テーブルとしてのポーズは完璧で、片膝をついたまま微動だにしない様はいっそ見事であるとも言える…かもしれない。


「導師マリアネッド様の弟子でありながらふざけている貴様とは違い、このアーキッシュ=オイゲルの部下達は優秀だからな!」


肩をすくめつつ周囲を見渡すと、確かに先程までの雑然とした雰囲気は落ち着き、バーベキューを受け取る列もしっかりと整列されているようではある。

おかげで人が途切れている部分が見えて、作業を止めるのにはまだ早いのではあるが一息吐く事はできた。
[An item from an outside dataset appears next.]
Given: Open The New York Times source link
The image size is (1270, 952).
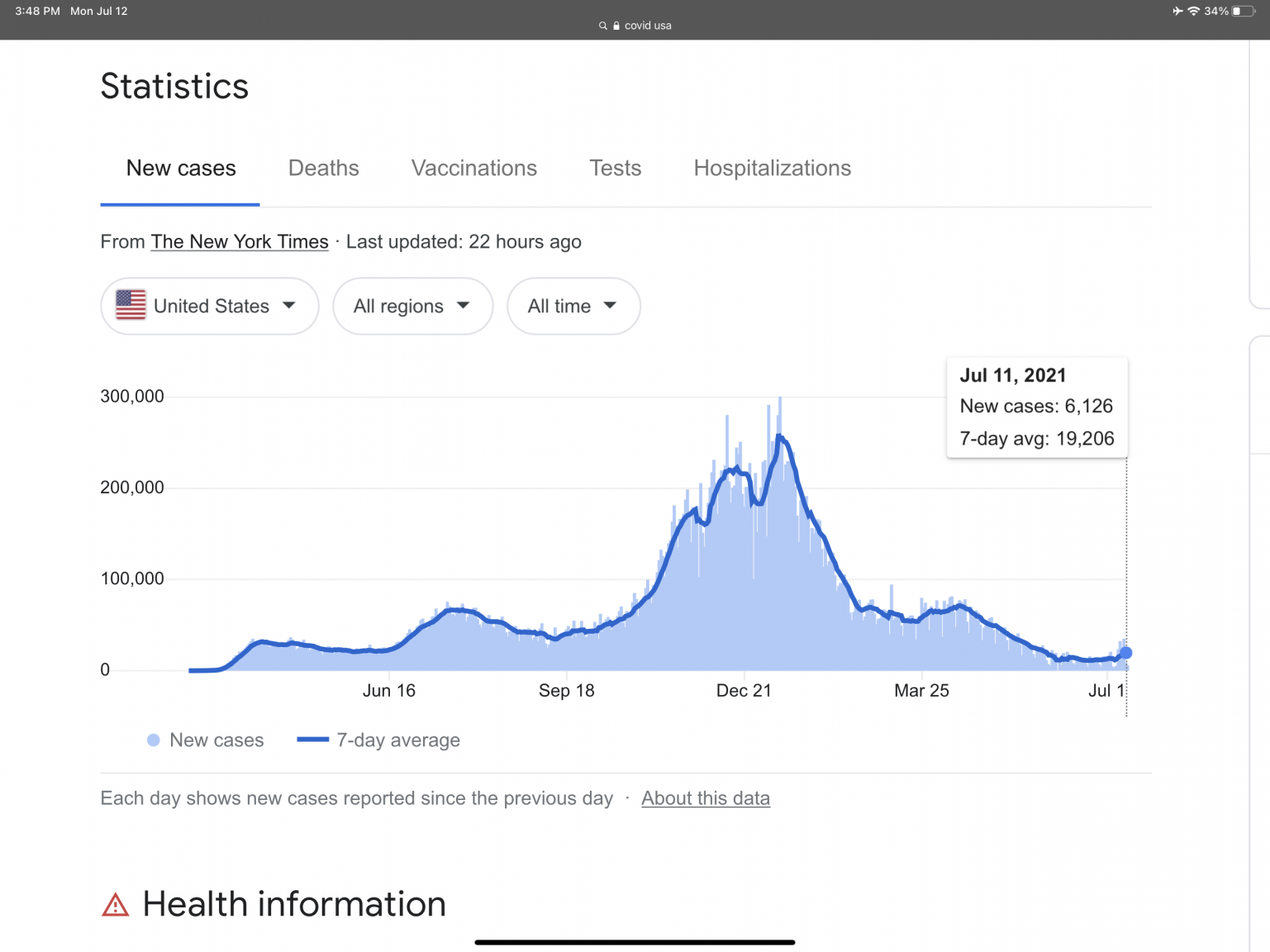Looking at the screenshot, I should [240, 241].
そういう意味では彼の部下や弟子には感謝すべきだった。


「それにしてもウェローネがサリオリムに辿り着く前に通りがかった時は、こんなに人がいるようには見えませんでしたがモンスター討伐にこれだけ人が集まったのですねっ」


「この村出身の冒険者が多いようだけどな」


アルンの視界の隅に警護と冒険者のような男が言い合う姿が目に映る。

『マリアネッド様の幼さの中にあるあの冷たい目の魅力が分かってない!』とか『ヘリアラ様のようなエルフでありながら淑女の魅力に勝るものはないだろうが!』とか言い争っているのが風に乗って聞こえていた。
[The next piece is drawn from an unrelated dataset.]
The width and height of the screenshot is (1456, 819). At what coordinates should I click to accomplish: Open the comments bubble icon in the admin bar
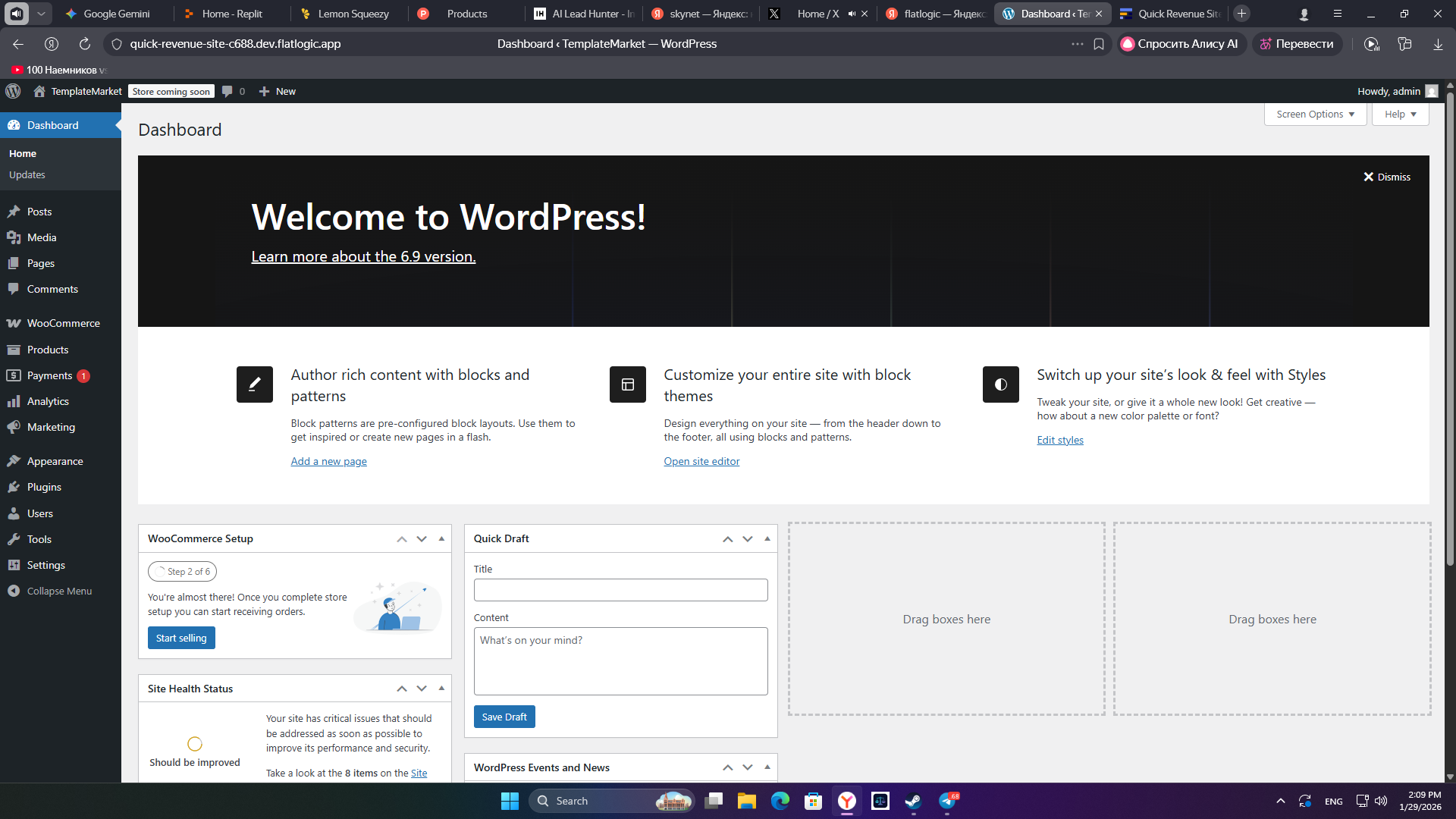tap(227, 91)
後者のヘリアラ派の言い分に激しく頷きたくなるのをアルンはぐっと抑えて串に肉を刺した。

芋をさっくりと二つに切りつつ、ウェローネは『なるほどっ』と小さく頷く。


「故郷を愛する気持ちは大事ですものねっ」


うんうんと頷いて呟くウェローネに悪意がないことはわかっている。

ただその言葉は少しだけ、アルンを突っついた。


(故郷を愛する…か…)


言われてみるも、アルンにとってムリエは故郷とは言え、やはり良い思い出は浮かんでこなかった。

それを片肘をついたままマリアネッドは静かにその背中を見つめ、ヘリアラもチラリとアルンへ視線を向けるのであった。


◆◆◆◆◆


更に更にその頃…。


「それでね、アルンったらね、あたしの事抱き上げてさ…」


スレイオルはいい加減にこのターシャという今回の人族の牝の同行者を引き取って欲しいと切に願っていたのであった。